Threat real for farmers
For pastoralist John Jones, wild dogs are a serious threat.
Their significant impact at the Jones’ Mid West sheep operation — spread across the Murrum and Boogardie stations, near Mount Magnet — has drastically reduced the family’s flock.
“They’ve devastated the area,” he said.
“We have about 2500 sheep nowadays but there isn’t too many lambs now . . . the dogs are getting them.”
Mr Jones, his brother Henry and fellow Mid West and Murchison pastoralists affected by wild dogs met with WA Agricultural Minister Alannah MacTiernan last month.
Ms MacTiernan travelled to the historic gold mining town, which boasts a strong Merino wool history, to be briefed on the Murchison Hub Cell fence development.
About 35km of the anticipated 180km small cluster had been completed as of October 4.

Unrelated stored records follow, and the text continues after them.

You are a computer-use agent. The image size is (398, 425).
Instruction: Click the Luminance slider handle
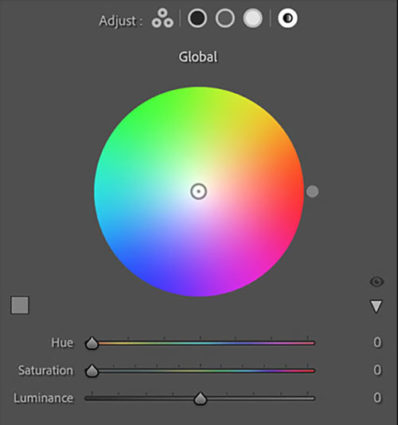pyautogui.click(x=200, y=398)
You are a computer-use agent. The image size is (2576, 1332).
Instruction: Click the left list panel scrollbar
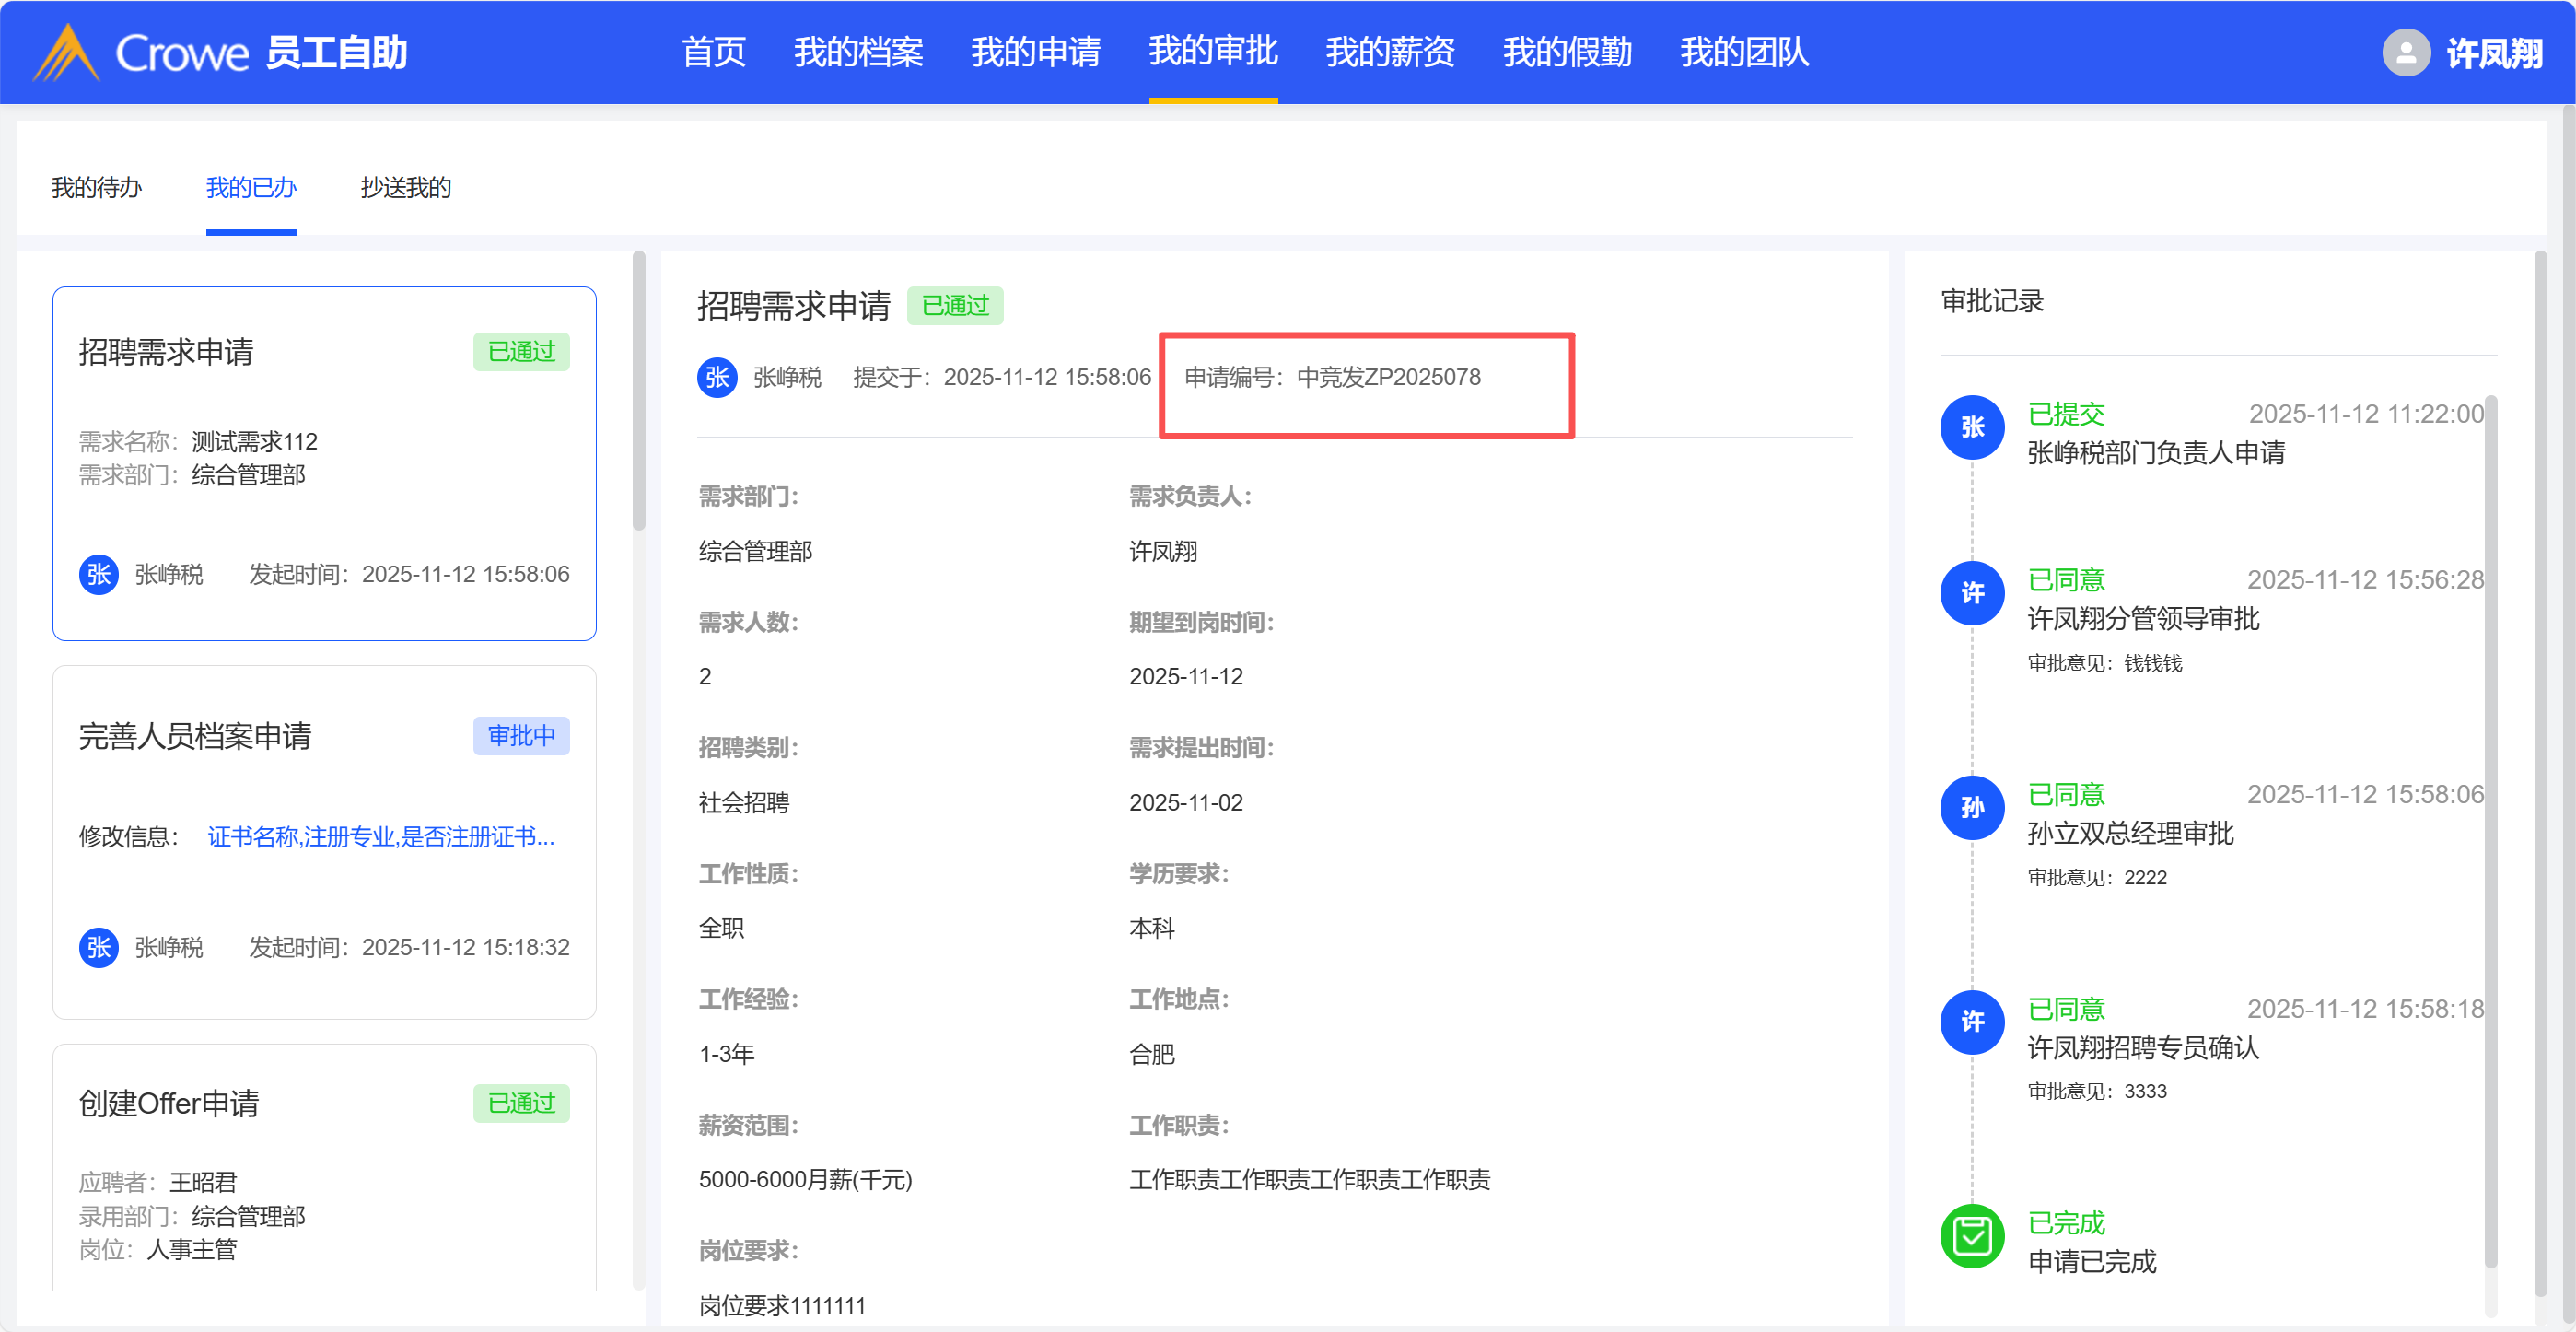pos(639,392)
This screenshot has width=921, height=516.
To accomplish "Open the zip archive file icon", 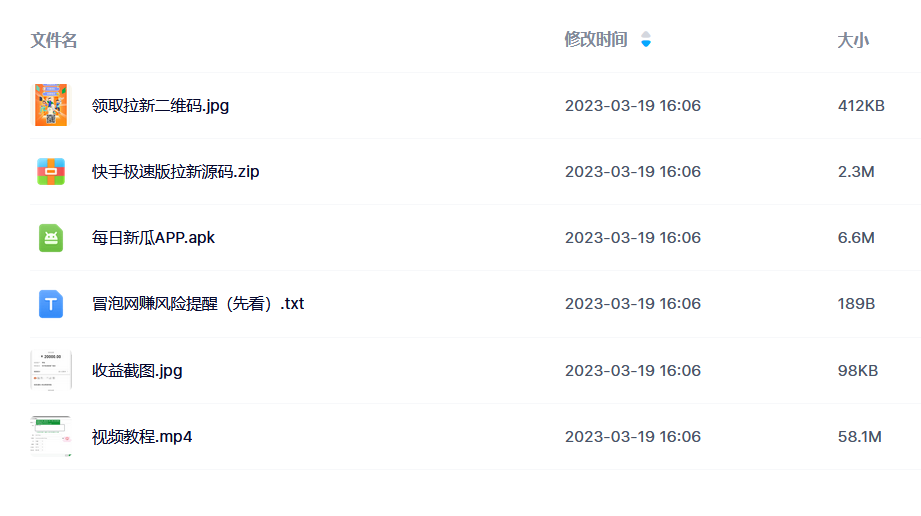I will click(51, 172).
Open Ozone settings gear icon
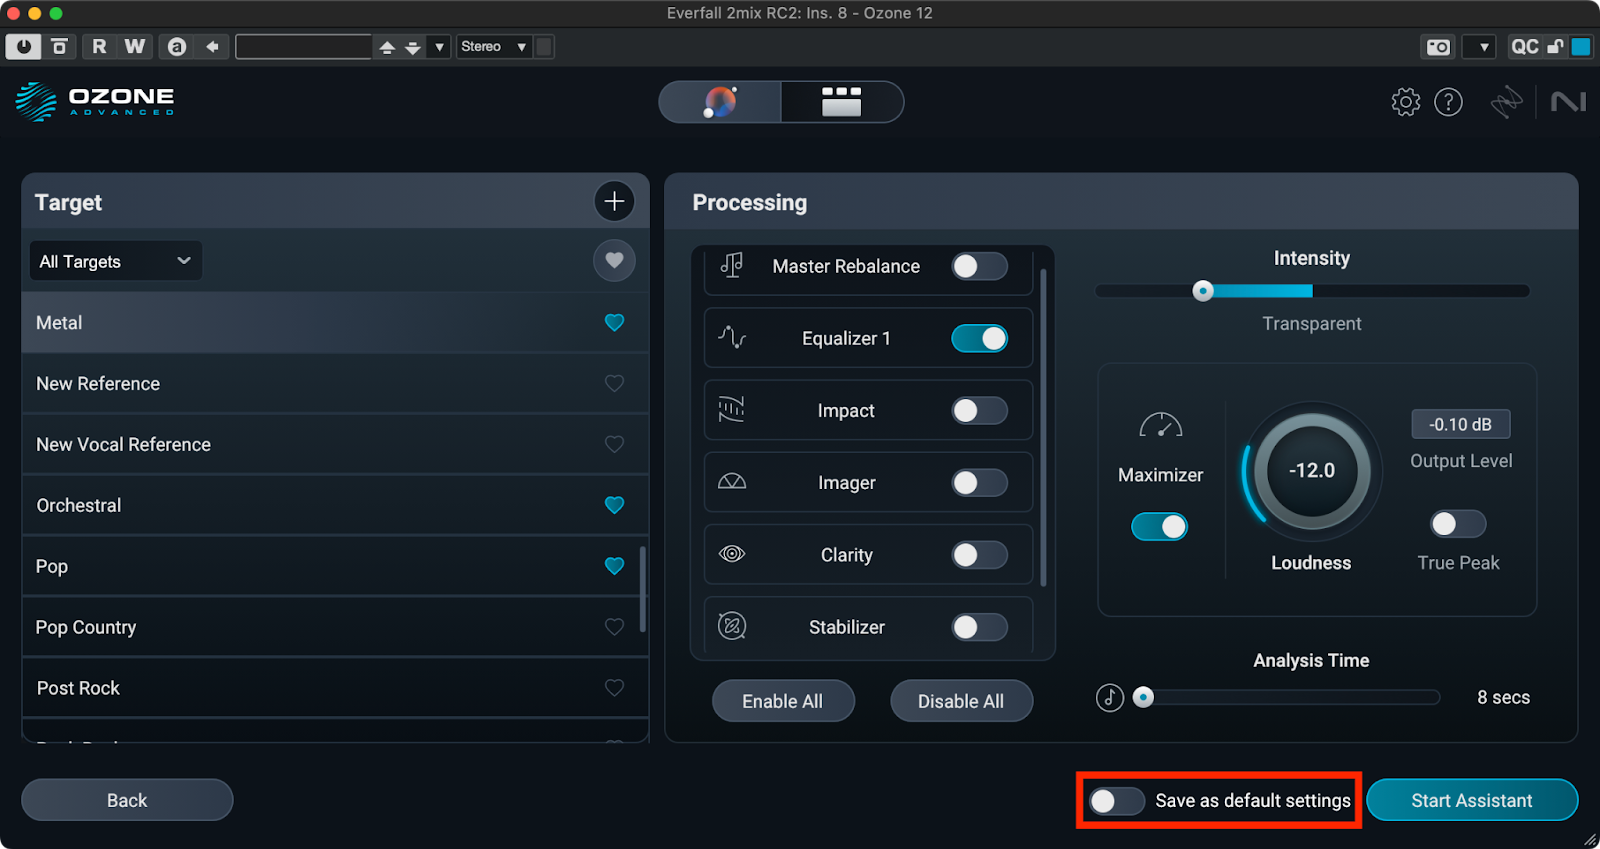 (1405, 102)
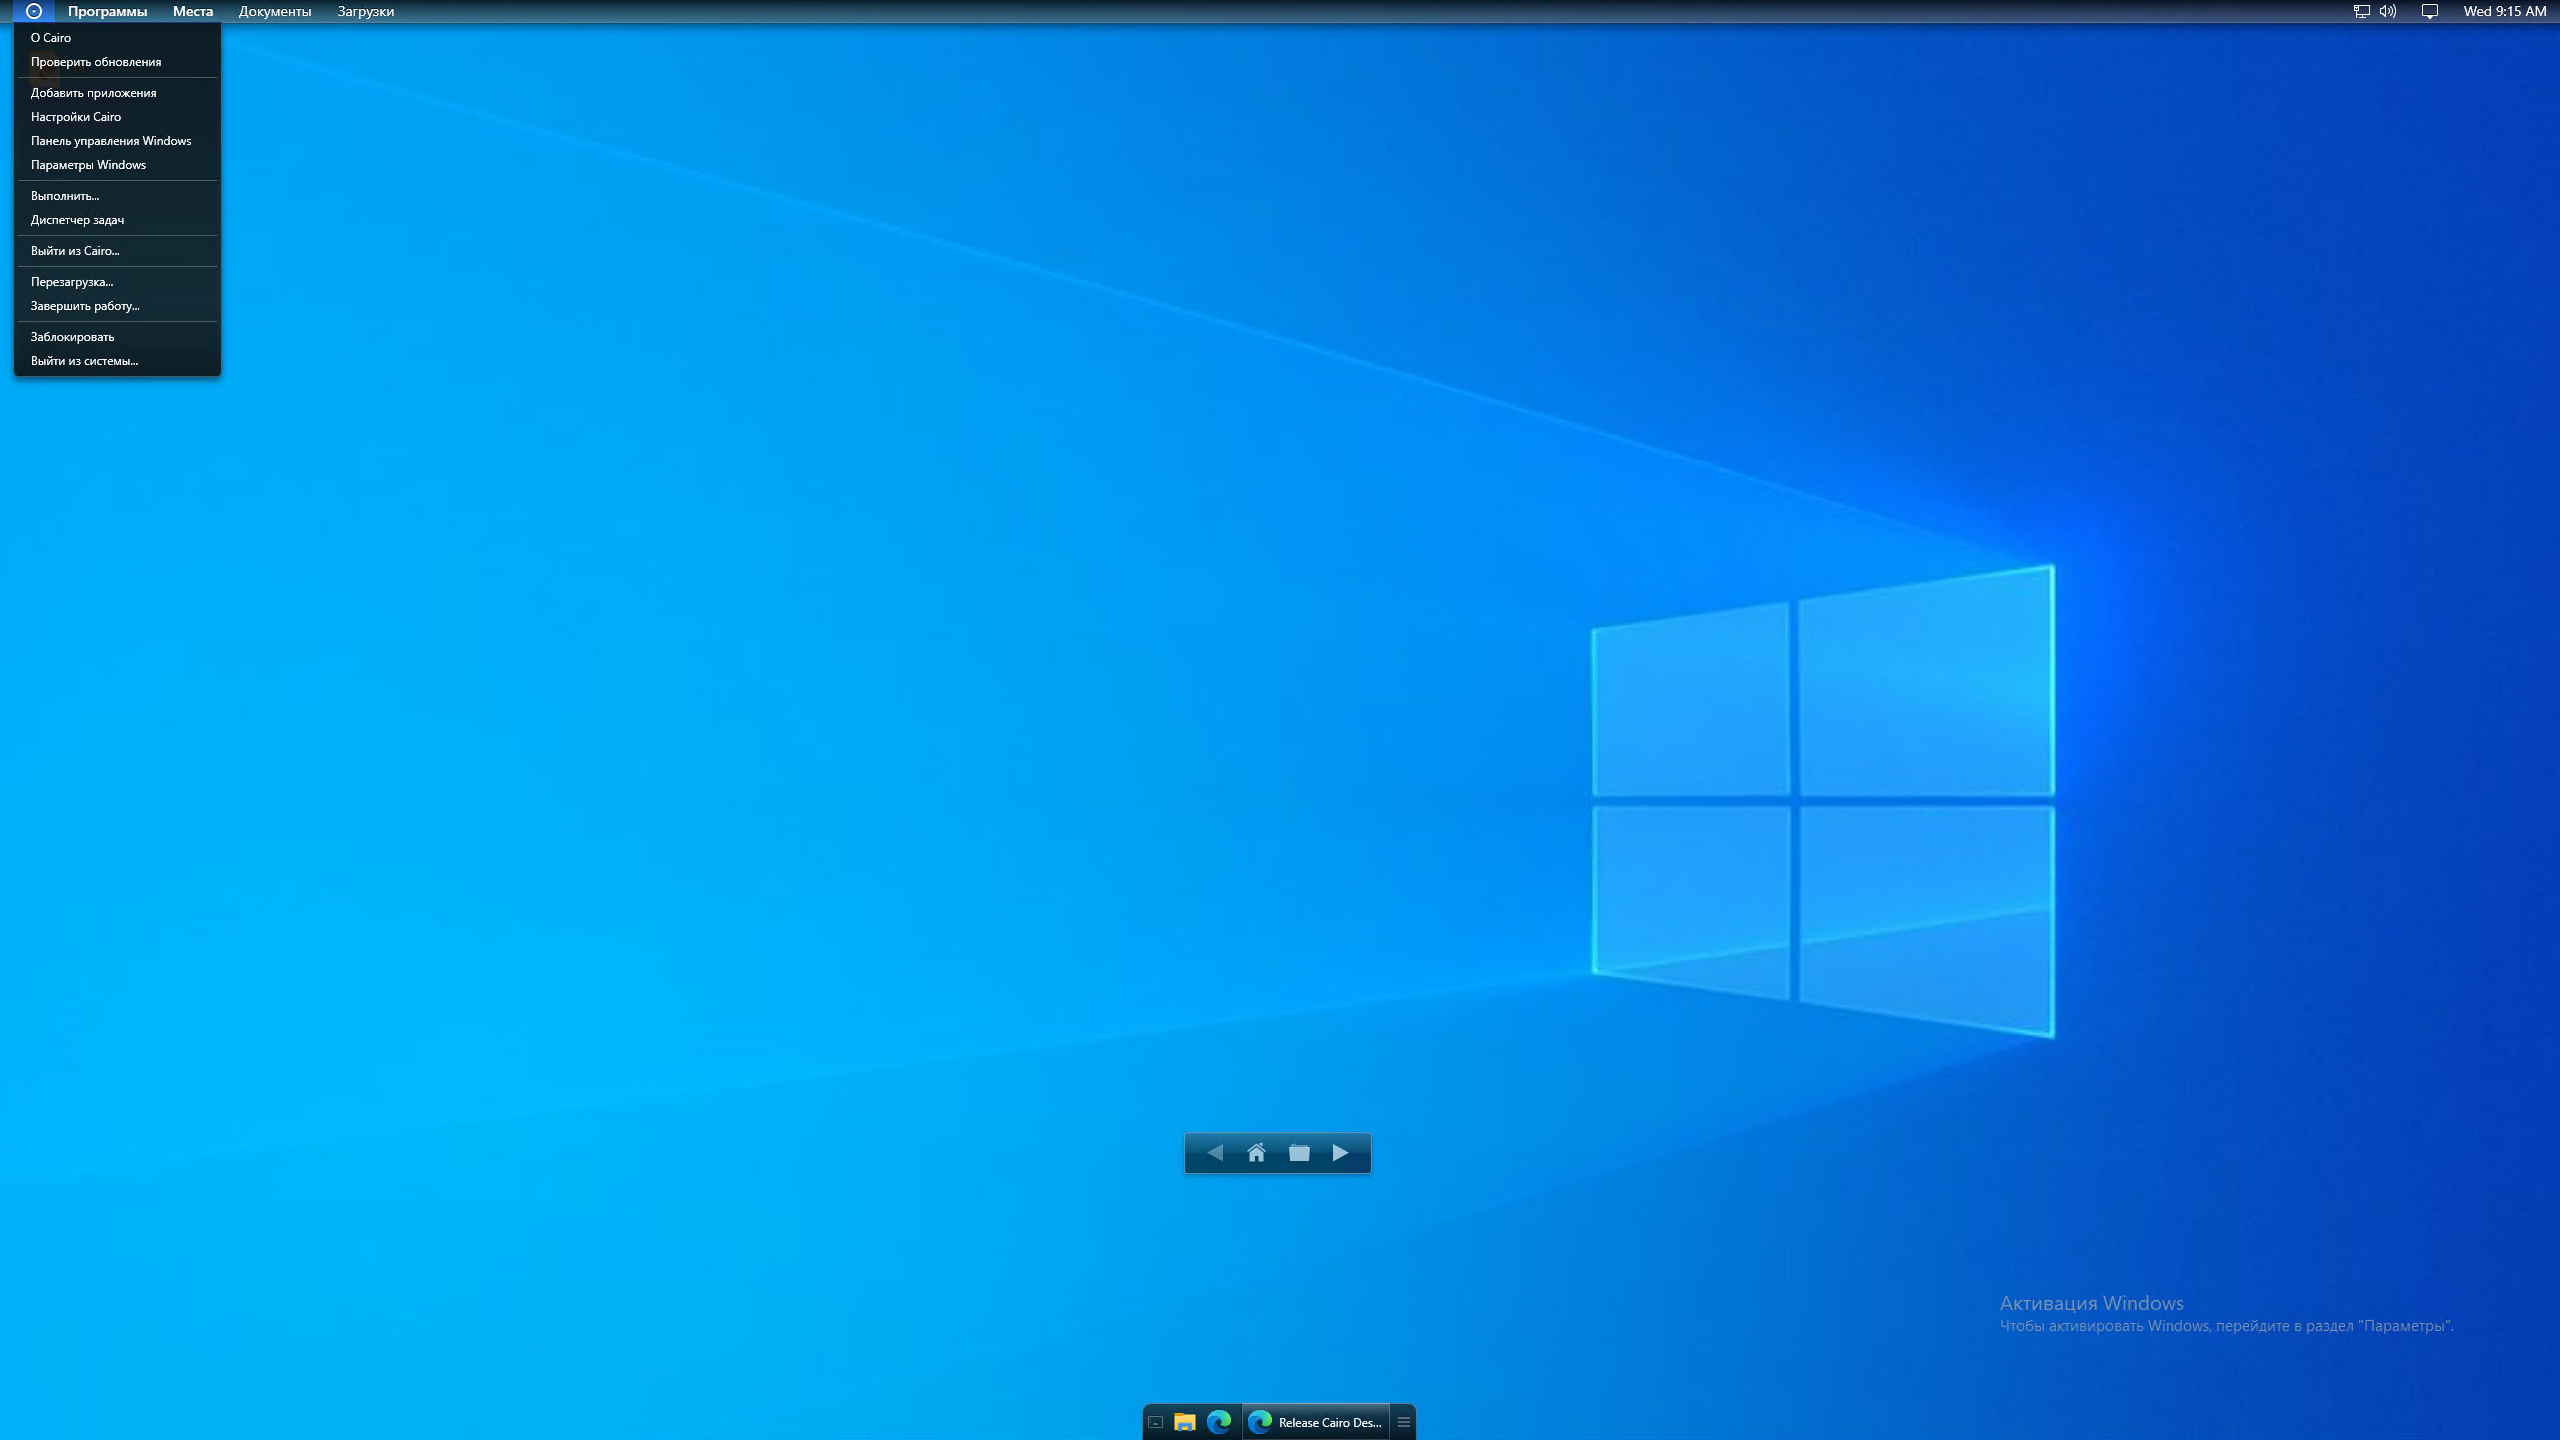Click the Cairo logo menu button

(x=33, y=11)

Once the remaining 145km is erected, the development will encompass 227,100ha across the Murrum, Boogardie, Edah and Munbinia stations to protect the four pastoral leases from wild dog attacks.
The Joneses increased their pastoral landholding in 2006 when they purchased Murrum Station.
As the State continues to strug- gle with swelling wild dog populations, the pests have forced the Joneses to scale back their sheep flock across the two stations.
Yet they still harbour a desire to maintain a wool clip, despite many nearby pastoralists opting out of the shearing shed.
Mr Jones said the cell fence and larger Murchison Regional Vermin Council fence development provided hope to the region’s sheep producers that properties will one day be protected from vermin.
Pastoralist John Jones is hopeful fencing will control wild dogs in the Murchison.